Poi, il Professore va anche oltre, arrivando a scomodare una sensazione che io ho fatto mia parecchio tempo fa, come potete testimoniare. Quando si chiede a Prodi un commento alla mancata reazione della Germania alle dichiarazioni di Trump, il Professore vede dietro questo silenzio «un dubbio che aleggia»: ovvero, che «possa essere la Germania a voler abbandonare l’euro. Comincia a nascere in me il dubbio che la Germania si tenga una strategia di riserva: fare da sola». Il tutto mentre «Trump ma anche il populismo europeo interpretano il malessere della classe media, ma anche operaia».

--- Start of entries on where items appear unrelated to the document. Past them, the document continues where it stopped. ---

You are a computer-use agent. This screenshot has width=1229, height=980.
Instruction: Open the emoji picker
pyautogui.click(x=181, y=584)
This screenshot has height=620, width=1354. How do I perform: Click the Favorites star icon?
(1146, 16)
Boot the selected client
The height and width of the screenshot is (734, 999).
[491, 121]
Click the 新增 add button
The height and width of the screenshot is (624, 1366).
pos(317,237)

Per Prodi è «un fenomeno chiarissimo: la Brexit vince nei sobborghi popolari e non a Londra; Trump nel Mid West, certo non a New York o in California. E il Movimento Cinque Stelle? Vince nelle borgate romane, non ai Parioli». Tentazione di tornare in campo? Non lo escluderei. Una cosa è certa, però: siamo a uno snodo storico enorme, sia a livello politico che, soprattutto, delle dinamiche economiche globali. Non saperlo interpretare e dominare sarebbe un errore mortale per un’Europa che già oggi appare sull’orlo di una crisi d’identità finale: mi chiedo, è Jean-Claude Juncker l’uomo giusto per governare una transizione simile? Avete sentito una singola parola uscire dalla sua bocca che non fosse una mera reazione di pancia alle provocazioni protezionistiche di Trump? Davvero possiamo permetterci, in un momento simile, di trattare la Russia come un nemico e non un alleato o, quantomeno, un partner?

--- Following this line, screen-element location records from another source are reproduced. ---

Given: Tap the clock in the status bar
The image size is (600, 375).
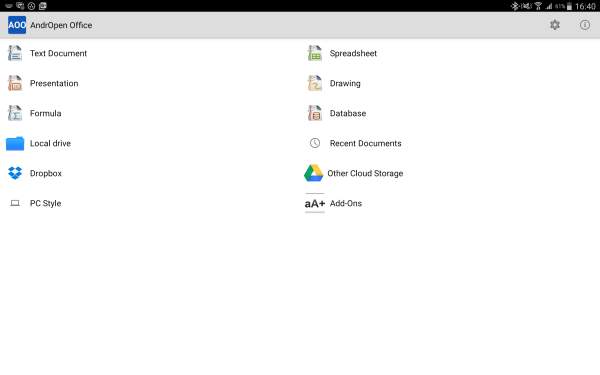Looking at the screenshot, I should click(x=585, y=6).
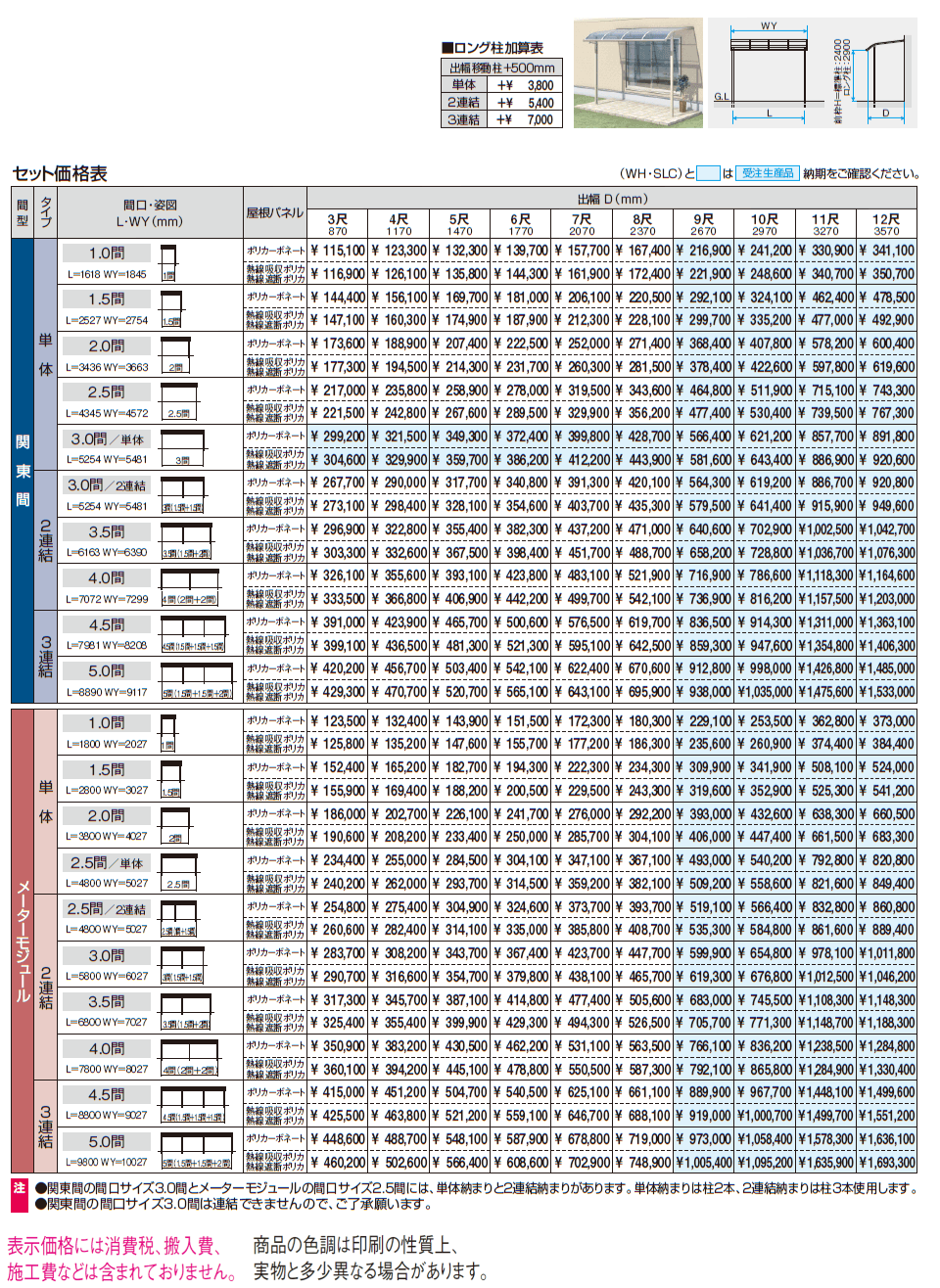Image resolution: width=940 pixels, height=1288 pixels.
Task: Click the 関東間 vertical section label
Action: [x=22, y=471]
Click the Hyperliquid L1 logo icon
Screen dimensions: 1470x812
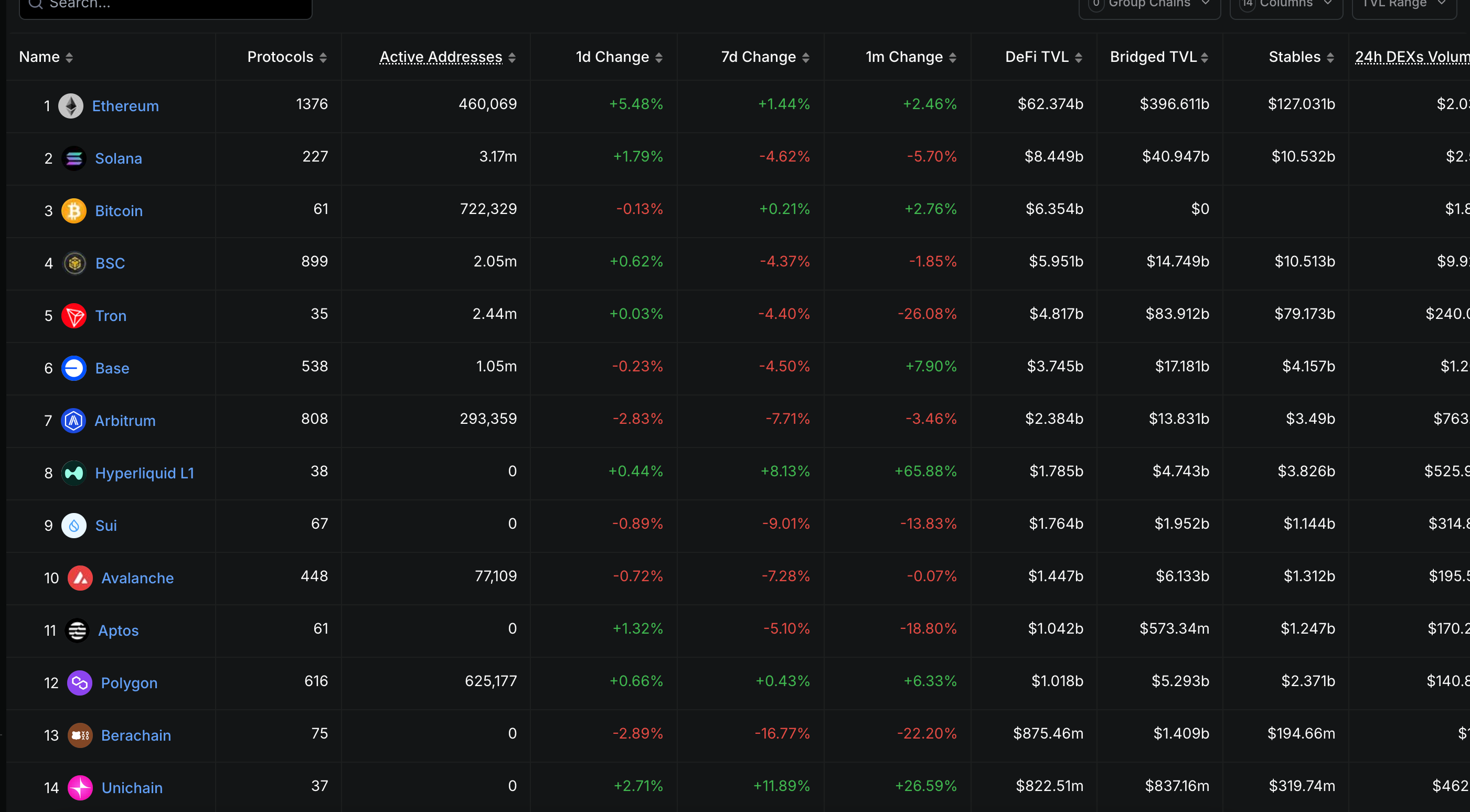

Romano Prodi non ha una ragione, ne ha cento. Il problema è che se manca la volontà politica e a prevalere sono le regole dei clan, quello del Nord Europa guidato dalla Germana avrà sempre la meglio e sappiamo benissimo che Angela Merkel ha un’unica priorità in mente: vincere le elezioni di settembre e salvarsi la pelle politicamente. Possiamo permetterci otto mesi di immobilismo o navigazione a vista per non scomodare troppo il governo tedesco? Oltretutto con due appuntamenti ormai alle porte come le elezioni in Olanda e le presidenziali francesi.
Occorre darsi un’agenda e avere una sola voce, la quale dovrebbe parlare forte e chiaro con Trump da subito, mettendo le cose in chiaro: come vedete, infatti, il presidente Usa sembra non contemplare nemmeno l’Ue come interlocutore, non avendo in agenda alcun incontro ufficiale o viaggio diplomatico, cosa che invece ha già organizzato con quello che sarà il suo partner privilegiato, Israele.
Per quanto sia lontano anni luce dal mio modo di pensare, questa volta Romano Prodi ha colto nel segno: in un momento simile, inazione politica ed economica significano la fine. Qualcuno batta un colpo: il problema è capire chi sia in grado e disposto a farlo.